I am a vegetarian. I know there was a big controversy brewing over kosher meat, but I'm not sure what the Jewish position
on vegetarianism is. I suppose as long as the vegetables are pulled from the ground in a quick and humane manner, no one can object too strenuously to it. I know God created animals, but I can't imagine He'd be offended if I didn't eat them. I'd hate to think of God pouting in His room saying, between sobs, "I worked so hard on that lamb and Nemetz doesn't even touch it!"
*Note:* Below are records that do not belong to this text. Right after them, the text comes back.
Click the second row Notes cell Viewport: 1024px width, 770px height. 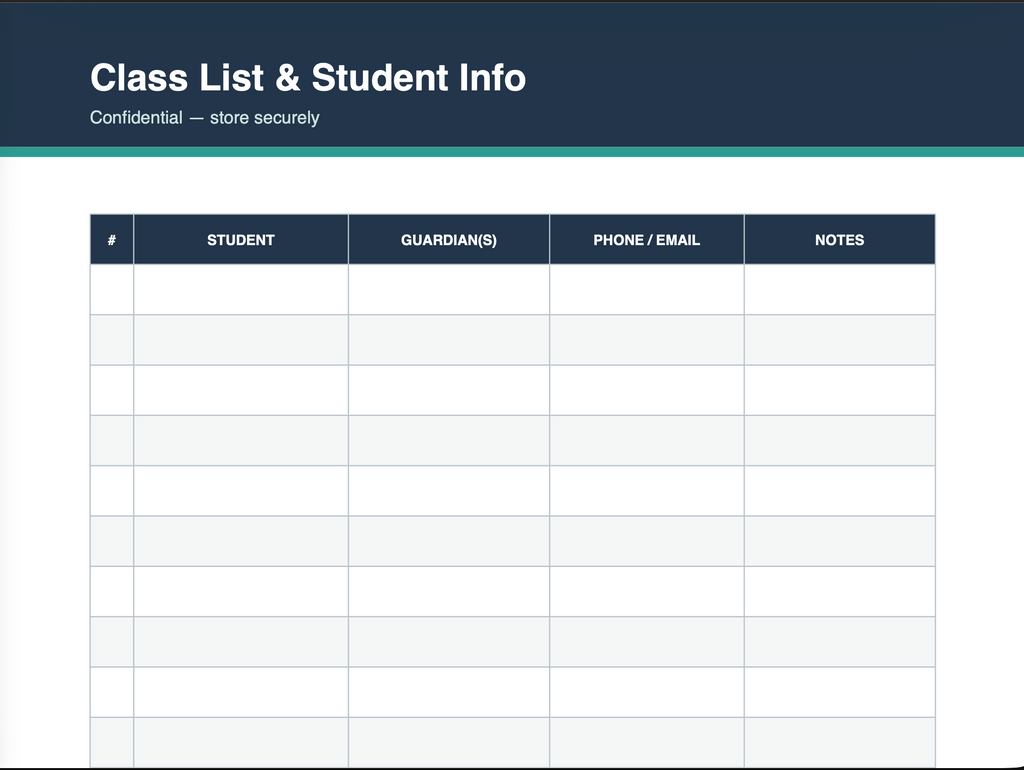pos(839,340)
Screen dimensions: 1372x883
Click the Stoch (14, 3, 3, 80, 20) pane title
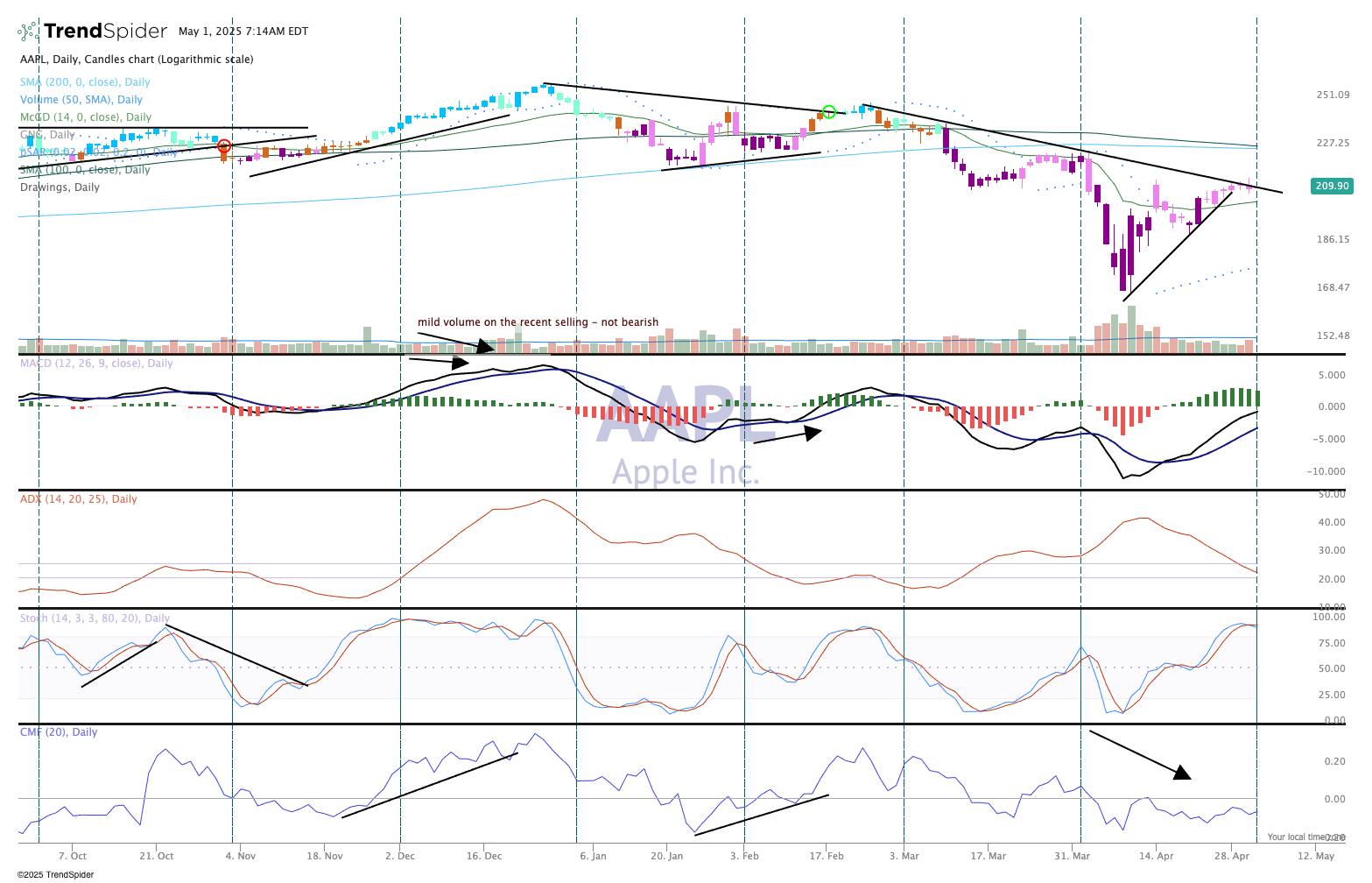pyautogui.click(x=95, y=618)
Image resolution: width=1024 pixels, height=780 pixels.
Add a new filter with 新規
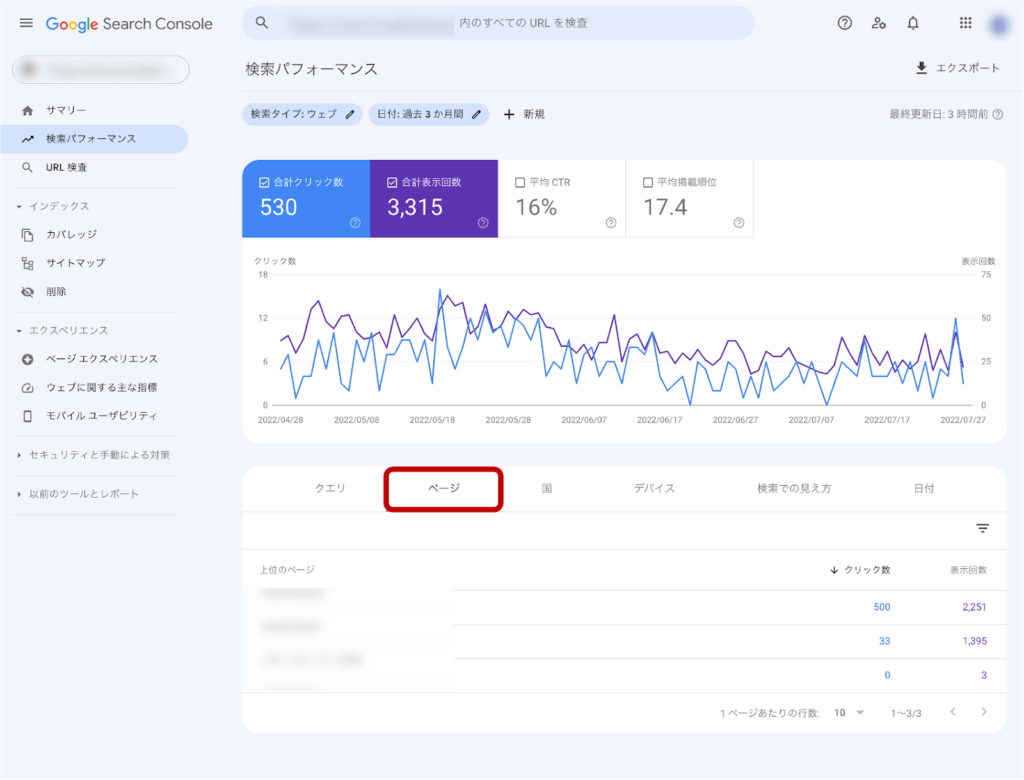[x=524, y=114]
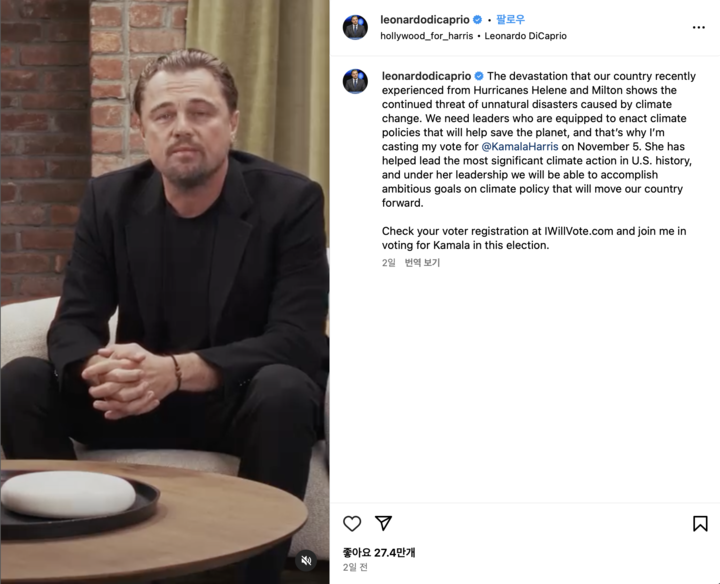This screenshot has width=720, height=584.
Task: View the 좋아요 27.4만개 likes count
Action: coord(379,552)
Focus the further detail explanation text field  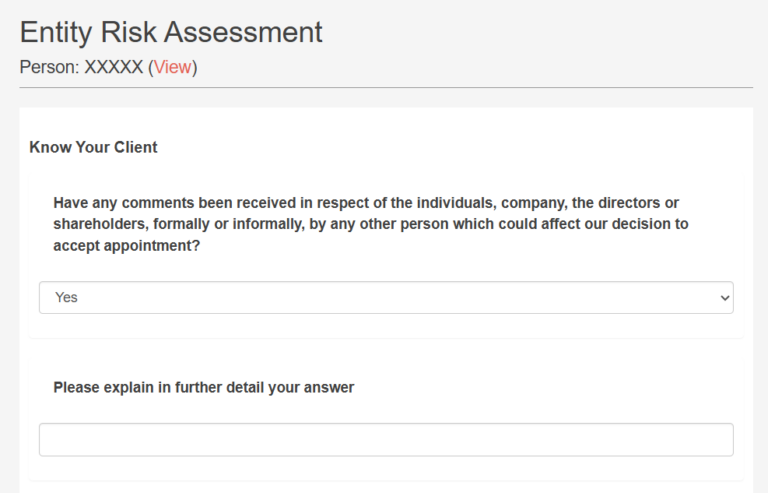(386, 440)
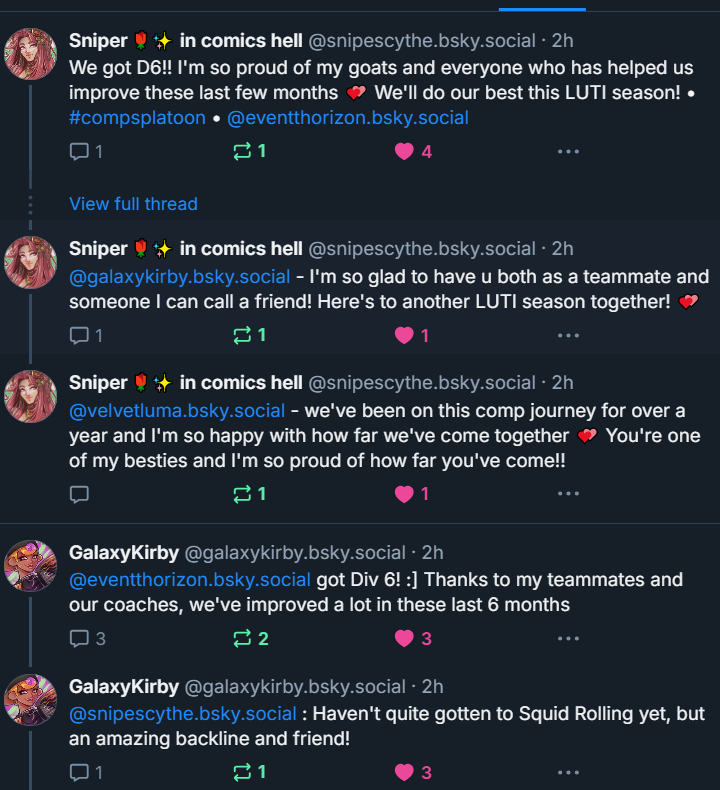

People usually become vegetarians for either health concerns or humane reasons. It is, in theory, healthier to eat lower down on the food chain. Foods are more easily digestible (with the notable exception of my mother's potato kugel, some of which has been lodged in my small intestine since the Thursday before my bar mitzvah). The problem with doing anything for health reasons is that you're just staving off the inevitable -- like carrying an umbrella in a meteor shower. It may slow the meteor down a tad, but not enough to change your ultimate destiny.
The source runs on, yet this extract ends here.